(Entrées enregistrées)
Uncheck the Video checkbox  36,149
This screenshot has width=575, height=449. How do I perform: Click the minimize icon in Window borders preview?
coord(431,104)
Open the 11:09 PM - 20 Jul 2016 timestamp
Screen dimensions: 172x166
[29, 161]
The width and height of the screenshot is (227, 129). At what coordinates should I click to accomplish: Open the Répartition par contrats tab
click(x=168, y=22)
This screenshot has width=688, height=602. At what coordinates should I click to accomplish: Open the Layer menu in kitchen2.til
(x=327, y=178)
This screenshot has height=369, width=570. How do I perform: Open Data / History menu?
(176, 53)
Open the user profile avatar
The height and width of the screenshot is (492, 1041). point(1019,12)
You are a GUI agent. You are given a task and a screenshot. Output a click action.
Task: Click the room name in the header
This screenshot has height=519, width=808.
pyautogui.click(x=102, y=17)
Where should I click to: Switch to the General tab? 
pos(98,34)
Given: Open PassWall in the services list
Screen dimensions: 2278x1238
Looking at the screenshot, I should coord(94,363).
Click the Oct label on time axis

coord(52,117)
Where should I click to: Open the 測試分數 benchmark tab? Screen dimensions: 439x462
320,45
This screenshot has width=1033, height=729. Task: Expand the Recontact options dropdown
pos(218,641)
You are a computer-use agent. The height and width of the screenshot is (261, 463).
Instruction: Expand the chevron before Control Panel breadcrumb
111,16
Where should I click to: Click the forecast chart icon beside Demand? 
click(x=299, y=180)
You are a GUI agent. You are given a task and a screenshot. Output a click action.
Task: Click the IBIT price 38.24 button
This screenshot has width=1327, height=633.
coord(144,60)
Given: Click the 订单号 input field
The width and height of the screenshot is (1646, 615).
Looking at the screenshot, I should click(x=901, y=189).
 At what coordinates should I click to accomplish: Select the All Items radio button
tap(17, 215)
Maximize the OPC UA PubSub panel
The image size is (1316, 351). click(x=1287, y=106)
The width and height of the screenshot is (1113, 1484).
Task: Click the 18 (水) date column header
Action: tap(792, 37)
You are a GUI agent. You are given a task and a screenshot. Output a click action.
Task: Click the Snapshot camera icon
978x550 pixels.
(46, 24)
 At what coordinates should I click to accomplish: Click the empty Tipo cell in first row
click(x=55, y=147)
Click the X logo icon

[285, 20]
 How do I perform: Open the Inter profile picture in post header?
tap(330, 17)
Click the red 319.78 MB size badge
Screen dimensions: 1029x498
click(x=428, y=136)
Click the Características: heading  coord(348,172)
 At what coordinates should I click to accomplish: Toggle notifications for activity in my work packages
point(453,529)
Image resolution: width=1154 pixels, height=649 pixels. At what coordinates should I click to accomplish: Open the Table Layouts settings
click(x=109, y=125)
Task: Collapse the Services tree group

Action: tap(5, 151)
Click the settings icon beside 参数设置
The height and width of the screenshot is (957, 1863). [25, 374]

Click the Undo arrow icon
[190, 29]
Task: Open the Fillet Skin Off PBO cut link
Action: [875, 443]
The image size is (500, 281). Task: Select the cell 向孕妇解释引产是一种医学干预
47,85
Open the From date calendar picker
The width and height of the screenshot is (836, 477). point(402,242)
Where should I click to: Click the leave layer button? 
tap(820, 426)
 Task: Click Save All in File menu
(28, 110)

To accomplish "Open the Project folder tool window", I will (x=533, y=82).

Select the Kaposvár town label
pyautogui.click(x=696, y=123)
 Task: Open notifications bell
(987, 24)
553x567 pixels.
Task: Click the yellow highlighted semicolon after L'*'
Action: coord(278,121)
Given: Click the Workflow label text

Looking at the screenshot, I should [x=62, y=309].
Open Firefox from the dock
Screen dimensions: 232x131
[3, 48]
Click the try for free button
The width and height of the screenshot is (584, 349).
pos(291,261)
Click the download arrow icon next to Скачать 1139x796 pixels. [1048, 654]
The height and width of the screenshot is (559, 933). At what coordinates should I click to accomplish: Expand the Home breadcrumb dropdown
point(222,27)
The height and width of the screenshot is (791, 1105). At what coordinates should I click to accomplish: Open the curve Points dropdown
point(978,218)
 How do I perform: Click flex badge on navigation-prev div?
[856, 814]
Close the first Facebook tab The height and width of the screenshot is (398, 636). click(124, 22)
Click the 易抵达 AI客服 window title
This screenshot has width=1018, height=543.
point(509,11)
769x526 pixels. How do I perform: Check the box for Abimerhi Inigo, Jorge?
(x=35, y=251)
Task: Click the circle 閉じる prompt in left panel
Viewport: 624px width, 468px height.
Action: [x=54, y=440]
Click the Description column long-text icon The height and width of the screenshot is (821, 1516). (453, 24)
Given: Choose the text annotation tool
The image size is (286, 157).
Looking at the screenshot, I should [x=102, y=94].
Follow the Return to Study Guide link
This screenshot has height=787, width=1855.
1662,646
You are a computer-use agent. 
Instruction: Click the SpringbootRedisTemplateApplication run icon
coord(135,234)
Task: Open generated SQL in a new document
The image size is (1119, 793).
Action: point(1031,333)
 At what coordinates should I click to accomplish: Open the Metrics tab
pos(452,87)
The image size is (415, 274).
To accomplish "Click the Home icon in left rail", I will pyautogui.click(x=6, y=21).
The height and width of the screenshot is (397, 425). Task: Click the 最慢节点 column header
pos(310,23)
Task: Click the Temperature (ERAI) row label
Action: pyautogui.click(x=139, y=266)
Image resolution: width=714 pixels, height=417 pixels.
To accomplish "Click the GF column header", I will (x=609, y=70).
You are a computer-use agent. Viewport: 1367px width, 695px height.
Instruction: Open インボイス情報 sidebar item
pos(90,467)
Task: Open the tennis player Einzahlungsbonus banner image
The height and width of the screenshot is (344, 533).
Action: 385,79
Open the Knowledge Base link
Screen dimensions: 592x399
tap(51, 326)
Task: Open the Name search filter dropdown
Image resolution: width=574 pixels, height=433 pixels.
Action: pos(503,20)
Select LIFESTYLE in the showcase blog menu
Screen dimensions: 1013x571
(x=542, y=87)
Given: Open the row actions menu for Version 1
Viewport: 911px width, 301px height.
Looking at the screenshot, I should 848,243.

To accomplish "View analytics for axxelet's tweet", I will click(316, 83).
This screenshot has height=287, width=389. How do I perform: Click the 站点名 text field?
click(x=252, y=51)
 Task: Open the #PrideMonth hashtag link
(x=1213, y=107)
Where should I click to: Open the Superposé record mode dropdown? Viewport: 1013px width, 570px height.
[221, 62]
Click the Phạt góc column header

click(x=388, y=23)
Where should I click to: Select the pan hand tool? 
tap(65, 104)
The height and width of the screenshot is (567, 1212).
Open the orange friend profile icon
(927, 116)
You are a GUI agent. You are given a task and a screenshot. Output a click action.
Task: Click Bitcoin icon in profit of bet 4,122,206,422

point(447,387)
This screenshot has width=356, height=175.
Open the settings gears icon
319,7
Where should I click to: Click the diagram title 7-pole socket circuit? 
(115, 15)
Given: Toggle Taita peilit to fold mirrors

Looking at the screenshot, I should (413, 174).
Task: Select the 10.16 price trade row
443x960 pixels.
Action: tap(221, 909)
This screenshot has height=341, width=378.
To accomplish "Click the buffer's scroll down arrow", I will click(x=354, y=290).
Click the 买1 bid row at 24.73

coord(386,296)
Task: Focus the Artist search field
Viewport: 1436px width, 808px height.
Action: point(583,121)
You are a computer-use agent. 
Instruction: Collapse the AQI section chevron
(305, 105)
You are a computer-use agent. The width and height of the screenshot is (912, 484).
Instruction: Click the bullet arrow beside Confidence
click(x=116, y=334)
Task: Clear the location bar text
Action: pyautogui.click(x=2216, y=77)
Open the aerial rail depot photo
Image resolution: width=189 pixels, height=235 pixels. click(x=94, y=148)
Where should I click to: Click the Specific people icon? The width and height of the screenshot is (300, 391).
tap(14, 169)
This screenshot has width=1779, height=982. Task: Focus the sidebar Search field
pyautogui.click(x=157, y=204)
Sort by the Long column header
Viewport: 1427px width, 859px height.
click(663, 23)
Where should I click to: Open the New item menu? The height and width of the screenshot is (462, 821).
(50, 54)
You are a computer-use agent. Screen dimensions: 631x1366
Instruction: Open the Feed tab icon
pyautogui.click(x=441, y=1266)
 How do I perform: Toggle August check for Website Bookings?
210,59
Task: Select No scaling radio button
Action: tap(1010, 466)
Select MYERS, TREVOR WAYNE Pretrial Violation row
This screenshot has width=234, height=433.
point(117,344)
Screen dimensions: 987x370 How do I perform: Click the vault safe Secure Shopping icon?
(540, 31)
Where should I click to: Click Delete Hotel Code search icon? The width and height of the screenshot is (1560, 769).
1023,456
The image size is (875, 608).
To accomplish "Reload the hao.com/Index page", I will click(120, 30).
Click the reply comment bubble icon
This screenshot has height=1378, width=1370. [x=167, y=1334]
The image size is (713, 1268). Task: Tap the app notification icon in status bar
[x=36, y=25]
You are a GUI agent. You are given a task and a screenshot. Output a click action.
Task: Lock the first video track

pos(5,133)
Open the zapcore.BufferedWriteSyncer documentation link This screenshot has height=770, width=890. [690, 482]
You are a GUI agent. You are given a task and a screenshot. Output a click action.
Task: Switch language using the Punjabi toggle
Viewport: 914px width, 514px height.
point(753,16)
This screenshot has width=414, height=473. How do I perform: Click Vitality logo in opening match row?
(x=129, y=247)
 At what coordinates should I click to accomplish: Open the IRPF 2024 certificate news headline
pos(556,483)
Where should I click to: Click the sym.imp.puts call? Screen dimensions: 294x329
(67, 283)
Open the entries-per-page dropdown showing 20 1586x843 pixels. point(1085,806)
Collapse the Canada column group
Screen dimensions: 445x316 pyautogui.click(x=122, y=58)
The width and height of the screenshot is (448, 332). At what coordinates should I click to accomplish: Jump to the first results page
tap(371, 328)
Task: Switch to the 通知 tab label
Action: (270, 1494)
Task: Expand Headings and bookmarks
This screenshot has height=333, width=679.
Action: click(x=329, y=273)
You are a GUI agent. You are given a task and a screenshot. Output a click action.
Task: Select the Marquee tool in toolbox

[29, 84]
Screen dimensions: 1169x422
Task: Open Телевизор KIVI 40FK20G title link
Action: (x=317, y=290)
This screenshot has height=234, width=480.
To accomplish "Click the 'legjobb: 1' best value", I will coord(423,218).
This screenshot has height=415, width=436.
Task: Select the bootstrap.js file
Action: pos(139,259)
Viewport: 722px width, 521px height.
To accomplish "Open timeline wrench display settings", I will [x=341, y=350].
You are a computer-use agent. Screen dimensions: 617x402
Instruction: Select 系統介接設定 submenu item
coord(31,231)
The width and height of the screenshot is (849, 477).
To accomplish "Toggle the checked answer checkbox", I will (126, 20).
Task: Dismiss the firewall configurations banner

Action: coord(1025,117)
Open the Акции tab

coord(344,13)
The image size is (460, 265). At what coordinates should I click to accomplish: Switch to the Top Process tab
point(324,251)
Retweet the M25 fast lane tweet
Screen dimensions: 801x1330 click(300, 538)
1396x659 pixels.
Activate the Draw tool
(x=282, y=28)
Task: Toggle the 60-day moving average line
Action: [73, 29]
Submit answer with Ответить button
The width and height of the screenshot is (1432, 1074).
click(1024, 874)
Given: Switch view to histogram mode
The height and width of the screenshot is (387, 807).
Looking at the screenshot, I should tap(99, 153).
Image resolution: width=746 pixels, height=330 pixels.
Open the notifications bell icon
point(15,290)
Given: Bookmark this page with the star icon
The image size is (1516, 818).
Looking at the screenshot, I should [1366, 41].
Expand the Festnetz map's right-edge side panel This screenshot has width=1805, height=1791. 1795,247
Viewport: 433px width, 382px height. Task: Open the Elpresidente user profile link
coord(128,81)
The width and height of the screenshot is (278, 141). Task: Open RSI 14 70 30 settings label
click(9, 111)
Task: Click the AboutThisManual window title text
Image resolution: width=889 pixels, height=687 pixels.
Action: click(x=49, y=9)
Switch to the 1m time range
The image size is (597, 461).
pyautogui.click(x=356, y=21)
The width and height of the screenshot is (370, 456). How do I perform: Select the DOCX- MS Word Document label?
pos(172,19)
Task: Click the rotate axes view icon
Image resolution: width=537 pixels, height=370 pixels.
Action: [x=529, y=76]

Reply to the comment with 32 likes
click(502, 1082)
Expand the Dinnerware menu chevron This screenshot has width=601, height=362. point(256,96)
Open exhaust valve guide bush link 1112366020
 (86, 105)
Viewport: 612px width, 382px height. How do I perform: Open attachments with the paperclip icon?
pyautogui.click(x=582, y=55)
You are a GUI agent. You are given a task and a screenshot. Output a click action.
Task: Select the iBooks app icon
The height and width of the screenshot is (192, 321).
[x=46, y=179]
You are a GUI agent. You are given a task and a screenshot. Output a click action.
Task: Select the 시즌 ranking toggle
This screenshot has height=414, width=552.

> _CONSIGNE_: Dans les enregistrements ci-dessus, prends le passage allant de la ligne qui contient "This screenshot has width=414, height=473." jusqu'à celle qui contient "Action: (x=317, y=290)", ces deux lignes comprises. Mets-le sous forme de liste JSON de chaînes, une chaîne par ligne, sans les lignes vides.

> _BONNE RÉPONSE_:
[
  "This screenshot has width=414, height=473. How do I perform: Click Vitality logo in opening match row?",
  "(x=129, y=247)",
  " At what coordinates should I click to accomplish: Open the IRPF 2024 certificate news headline",
  "pos(556,483)",
  "Where should I click to: Click the sym.imp.puts call? Screen dimensions: 294x329",
  "(67, 283)",
  "Open the entries-per-page dropdown showing 20 1586x843 pixels. point(1085,806)",
  "Collapse the Canada column group",
  "Screen dimensions: 445x316 pyautogui.click(x=122, y=58)",
  "The width and height of the screenshot is (448, 332). At what coordinates should I click to accomplish: Jump to the first results page",
  "tap(371, 328)",
  "Task: Switch to the 通知 tab label",
  "Action: (270, 1494)",
  "Task: Expand Headings and bookmarks",
  "This screenshot has height=333, width=679.",
  "Action: click(x=329, y=273)",
  "You are a GUI agent. You are given a task and a screenshot. Output a click action.",
  "Task: Select the Marquee tool in toolbox",
  "[29, 84]",
  "Screen dimensions: 1169x422",
  "Task: Open Телевизор KIVI 40FK20G title link",
  "Action: (x=317, y=290)"
]